AUFGABE A »
Wie lange kann laut dem Ausgangstext über die Wanderung am Fellhorn die Wartezeit vor der Bergfahrt bei Hochbetrieb dauern?

AUSGANGSTEXT »

══════════════════════════════

Das Fellhorn und die Kanzelwand zählen zu den beliebtesten Zielen im Allgäu. Ein Grund ist die gute Erreichbarkeit mit der Fellhornbahn oder, vom Kleinwalsertal, der Kanzelwandbahn. Oben angekommen, besticht die Zwei-Länder-Wanderregion mit einem Wegenetz, das vom Familienspaziergang bis zur Kletterpartie unterschiedlichste Ansprüche abdeckt.
Für diese Wanderung empfehlen wir einen möglichst frühen Start. Zum einen natürlich, um von einer kürzeren Wartezeit vor der Bergfahrt mit der Großgondel zu profitieren. Zum andern aber auch, um ausreichend Zeit für die Runde zu bekommen.
Andernfalls kann es passieren, dass man entweder auf längere Pausen, eine Einkehr auf einer der schönen Bergwirtschaften oder auf den besonders reizvollen Abschnitt über die Roßgundalpe verzichten muss, um die letzte Talfahrt sicher zu erreichen.
So sind wir selbst mit der zweiten, fast menschenleeren Gondel hoch zur Station am Schlappoldsee gefahren. Zum Vergleich: bei Hochbetrieb kann die Wartezeit eine Stunde dauern. Während der Fahrt erklärt uns ein Angestellter, dass wir mit dem Ticket auch die Gipfelbahn nutzen können. Und zwar, »bis Ihnen schlecht wird«. Erst mit der Fahrt hinunter zur Talstation endet der Fahrspaß.
Zudem gibt er uns Infos zum Wetter und der aktuellen Lage auf dem Berg sowie Hinweise zur Sicherheit. Das muss sein. Denn gerade die einfacheren Wege lassen leicht übersehen, dass sich das Fellhorn in einer alpinen Bergregion befindet. So heißt es auf einem Schild außerhalb der Station Schlappoldsee: »Auch die Talabstiege erfordern gute Kondition und festes Schuhwerk (Bergschuhe).«
Die Hinweise zur Talwanderung nehmen wir zur Kenntnis. Wir aber wollen ja erst einmal hoch auf den Berg. Also halten wir uns am Ausgang der Station Schlappoldsee mehrmals links, unterqueren die Seilbahn auf der Talseite und folgen den Wegweisern an den nahen Schlappoldsee.
Um den Karsee führt ein 500 Meter langer Rundweg. Welche Richtung wir um den See wählen, spielt daher keine Rolle. Die bessere Sicht hat man wohl mit der Sonne eher im Rücken. Umso wichtiger ist anschließend, dass wir oberhalb des kleinen Sees auf den ausgewiesenen Wegen bleiben.

══════════════════════════════

VORLIEGENDE AUFLISTUNG »
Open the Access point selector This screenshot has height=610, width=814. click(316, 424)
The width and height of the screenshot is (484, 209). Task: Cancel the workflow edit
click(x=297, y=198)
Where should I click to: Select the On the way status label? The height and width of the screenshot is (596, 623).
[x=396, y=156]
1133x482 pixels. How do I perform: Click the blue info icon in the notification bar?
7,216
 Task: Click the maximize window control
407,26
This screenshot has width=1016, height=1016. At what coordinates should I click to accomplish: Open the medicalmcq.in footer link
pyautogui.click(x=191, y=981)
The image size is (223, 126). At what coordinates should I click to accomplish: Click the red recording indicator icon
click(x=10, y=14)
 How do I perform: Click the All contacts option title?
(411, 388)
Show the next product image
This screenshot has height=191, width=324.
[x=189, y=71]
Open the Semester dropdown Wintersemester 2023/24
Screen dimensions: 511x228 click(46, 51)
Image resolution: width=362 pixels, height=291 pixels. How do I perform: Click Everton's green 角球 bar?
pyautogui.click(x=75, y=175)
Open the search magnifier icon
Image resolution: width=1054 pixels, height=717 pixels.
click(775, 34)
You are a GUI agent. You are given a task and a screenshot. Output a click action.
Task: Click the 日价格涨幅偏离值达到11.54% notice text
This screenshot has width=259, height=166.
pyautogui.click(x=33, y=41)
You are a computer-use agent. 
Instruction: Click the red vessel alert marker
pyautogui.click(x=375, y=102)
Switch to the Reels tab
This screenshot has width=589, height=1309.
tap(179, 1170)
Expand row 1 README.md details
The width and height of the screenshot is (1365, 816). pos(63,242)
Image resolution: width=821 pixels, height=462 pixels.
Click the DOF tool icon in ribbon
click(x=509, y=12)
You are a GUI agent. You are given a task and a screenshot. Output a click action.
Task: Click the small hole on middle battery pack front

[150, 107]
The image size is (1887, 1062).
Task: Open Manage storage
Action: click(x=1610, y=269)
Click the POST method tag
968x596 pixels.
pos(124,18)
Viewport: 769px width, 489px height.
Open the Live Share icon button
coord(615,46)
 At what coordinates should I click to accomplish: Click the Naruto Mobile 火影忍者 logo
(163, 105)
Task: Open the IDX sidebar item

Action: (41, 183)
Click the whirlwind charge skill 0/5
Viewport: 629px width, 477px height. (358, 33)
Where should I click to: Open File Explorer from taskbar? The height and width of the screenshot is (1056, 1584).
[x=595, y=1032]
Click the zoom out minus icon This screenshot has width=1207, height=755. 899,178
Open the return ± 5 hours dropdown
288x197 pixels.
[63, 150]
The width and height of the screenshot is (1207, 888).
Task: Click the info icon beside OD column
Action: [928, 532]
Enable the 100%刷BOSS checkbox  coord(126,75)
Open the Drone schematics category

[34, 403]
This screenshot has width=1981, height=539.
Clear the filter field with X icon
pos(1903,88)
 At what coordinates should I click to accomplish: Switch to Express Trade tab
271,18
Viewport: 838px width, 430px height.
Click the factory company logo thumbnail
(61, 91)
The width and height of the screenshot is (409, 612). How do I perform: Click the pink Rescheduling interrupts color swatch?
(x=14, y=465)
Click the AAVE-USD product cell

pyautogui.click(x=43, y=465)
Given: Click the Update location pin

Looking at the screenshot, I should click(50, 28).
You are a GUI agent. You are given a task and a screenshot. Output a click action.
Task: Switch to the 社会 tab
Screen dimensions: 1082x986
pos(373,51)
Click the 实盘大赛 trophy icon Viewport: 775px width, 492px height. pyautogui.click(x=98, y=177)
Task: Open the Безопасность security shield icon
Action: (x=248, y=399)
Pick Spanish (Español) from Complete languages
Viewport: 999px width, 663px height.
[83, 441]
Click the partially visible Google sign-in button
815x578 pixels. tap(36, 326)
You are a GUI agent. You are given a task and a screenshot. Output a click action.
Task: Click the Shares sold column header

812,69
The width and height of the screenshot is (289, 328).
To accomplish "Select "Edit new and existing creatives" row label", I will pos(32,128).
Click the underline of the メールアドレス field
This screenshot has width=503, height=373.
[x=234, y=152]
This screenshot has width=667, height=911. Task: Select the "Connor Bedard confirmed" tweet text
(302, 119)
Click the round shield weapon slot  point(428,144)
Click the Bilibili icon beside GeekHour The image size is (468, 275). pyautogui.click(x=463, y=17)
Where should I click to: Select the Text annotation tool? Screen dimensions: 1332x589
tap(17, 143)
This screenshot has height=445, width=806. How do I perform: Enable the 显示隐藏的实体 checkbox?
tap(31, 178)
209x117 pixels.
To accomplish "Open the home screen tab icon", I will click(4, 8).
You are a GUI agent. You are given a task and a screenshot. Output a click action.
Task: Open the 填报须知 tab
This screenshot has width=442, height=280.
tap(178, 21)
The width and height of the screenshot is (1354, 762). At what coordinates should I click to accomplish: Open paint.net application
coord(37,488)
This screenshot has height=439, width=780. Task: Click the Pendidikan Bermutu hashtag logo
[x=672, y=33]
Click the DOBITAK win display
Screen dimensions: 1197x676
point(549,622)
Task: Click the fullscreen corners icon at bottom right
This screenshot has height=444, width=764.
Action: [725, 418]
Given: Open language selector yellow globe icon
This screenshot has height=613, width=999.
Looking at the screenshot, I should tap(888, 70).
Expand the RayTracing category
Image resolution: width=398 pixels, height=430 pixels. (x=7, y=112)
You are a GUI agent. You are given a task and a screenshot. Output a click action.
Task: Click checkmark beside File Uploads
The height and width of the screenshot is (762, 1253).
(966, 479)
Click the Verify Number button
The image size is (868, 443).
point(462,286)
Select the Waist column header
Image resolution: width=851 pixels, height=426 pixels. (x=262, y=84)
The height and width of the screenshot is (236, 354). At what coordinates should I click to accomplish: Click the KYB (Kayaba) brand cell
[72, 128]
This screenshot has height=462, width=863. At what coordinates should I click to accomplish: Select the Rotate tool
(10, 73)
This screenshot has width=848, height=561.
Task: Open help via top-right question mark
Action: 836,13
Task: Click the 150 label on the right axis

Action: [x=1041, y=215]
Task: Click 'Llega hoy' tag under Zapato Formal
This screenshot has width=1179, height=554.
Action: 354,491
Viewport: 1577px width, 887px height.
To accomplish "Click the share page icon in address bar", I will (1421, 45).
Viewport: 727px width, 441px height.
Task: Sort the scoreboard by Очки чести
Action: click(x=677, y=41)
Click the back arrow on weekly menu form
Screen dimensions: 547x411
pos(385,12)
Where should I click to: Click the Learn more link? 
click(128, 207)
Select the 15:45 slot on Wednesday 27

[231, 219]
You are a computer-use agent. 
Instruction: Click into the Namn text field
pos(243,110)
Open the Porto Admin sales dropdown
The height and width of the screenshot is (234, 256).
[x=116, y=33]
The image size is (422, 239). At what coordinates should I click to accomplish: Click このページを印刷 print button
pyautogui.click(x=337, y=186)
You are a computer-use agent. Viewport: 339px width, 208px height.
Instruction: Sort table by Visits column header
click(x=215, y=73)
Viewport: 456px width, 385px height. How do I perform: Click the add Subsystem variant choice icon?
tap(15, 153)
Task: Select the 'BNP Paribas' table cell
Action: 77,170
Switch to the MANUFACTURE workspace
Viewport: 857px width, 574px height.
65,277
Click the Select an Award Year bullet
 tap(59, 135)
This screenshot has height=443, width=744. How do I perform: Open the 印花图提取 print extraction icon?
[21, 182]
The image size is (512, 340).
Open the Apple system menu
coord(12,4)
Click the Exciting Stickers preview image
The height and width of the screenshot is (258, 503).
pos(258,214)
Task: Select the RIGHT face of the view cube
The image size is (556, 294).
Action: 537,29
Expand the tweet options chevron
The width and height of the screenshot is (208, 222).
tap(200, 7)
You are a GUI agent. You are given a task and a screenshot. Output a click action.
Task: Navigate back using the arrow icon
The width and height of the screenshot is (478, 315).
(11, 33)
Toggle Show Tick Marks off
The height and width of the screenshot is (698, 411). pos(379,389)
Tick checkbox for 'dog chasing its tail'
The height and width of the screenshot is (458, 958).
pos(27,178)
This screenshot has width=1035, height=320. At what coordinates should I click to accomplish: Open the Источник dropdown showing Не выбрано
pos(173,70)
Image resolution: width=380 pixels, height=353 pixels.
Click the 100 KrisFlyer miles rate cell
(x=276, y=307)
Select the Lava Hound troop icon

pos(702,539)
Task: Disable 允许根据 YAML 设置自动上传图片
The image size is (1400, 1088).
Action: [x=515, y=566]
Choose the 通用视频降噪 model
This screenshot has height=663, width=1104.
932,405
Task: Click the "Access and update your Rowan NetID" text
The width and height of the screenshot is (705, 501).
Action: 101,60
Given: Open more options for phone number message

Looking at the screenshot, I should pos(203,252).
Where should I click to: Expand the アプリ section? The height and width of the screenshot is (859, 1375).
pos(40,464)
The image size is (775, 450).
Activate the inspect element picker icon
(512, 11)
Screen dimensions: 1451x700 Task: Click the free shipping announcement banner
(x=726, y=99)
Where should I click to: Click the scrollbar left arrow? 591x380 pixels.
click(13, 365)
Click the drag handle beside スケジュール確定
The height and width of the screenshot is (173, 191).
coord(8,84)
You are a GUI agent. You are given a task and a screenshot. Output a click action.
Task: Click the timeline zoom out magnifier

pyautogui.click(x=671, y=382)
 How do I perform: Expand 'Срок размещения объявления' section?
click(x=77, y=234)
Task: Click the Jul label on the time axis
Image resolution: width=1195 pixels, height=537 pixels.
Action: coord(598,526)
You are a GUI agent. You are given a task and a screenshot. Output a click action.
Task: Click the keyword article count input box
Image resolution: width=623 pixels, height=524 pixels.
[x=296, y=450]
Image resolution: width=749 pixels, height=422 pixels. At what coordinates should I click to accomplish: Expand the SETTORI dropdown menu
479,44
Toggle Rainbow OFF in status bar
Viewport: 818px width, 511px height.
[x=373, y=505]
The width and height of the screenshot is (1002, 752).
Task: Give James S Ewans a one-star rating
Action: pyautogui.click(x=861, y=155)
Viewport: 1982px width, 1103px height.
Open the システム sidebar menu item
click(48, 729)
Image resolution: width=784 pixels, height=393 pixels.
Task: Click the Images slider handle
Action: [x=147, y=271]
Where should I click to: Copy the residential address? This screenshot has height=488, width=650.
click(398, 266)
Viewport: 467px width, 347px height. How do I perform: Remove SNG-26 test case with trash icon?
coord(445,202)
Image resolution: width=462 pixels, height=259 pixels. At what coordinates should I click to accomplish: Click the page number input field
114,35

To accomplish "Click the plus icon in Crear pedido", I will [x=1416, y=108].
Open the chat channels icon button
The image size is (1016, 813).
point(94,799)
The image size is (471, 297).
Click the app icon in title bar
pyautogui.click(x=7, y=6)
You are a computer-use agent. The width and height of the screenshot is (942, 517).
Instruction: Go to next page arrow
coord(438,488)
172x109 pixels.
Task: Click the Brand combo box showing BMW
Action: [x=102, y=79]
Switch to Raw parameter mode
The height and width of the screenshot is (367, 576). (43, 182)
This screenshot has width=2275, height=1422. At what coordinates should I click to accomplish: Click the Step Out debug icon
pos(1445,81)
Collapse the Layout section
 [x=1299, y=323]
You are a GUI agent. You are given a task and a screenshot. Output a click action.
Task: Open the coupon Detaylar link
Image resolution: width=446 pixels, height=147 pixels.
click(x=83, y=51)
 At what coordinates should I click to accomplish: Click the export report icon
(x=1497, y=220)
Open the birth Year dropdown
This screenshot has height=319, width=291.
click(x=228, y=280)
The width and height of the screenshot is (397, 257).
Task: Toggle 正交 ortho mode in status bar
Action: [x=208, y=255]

══════════════════════════════

AUFGABE B »
Tausche in der Auflistung „Learn more“ gegen „Read more“ aus, und zwar nur in dem Abschnitt, der mit der Zeile mit „Where should I click to: Click the Learn“ beginnt und mit der Zeile mit „[x=116, y=33]“ endet. Gib nur diesen Abschnitt wieder.

RICHTIGE ANTWORT A »
Eine Stunde.

RICHTIGE ANTWORT B »
Where should I click to: Click the Read more link? 
click(128, 207)
Select the 15:45 slot on Wednesday 27

[231, 219]
You are a computer-use agent. 
Instruction: Click into the Namn text field
pos(243,110)
Open the Porto Admin sales dropdown
The height and width of the screenshot is (234, 256).
[x=116, y=33]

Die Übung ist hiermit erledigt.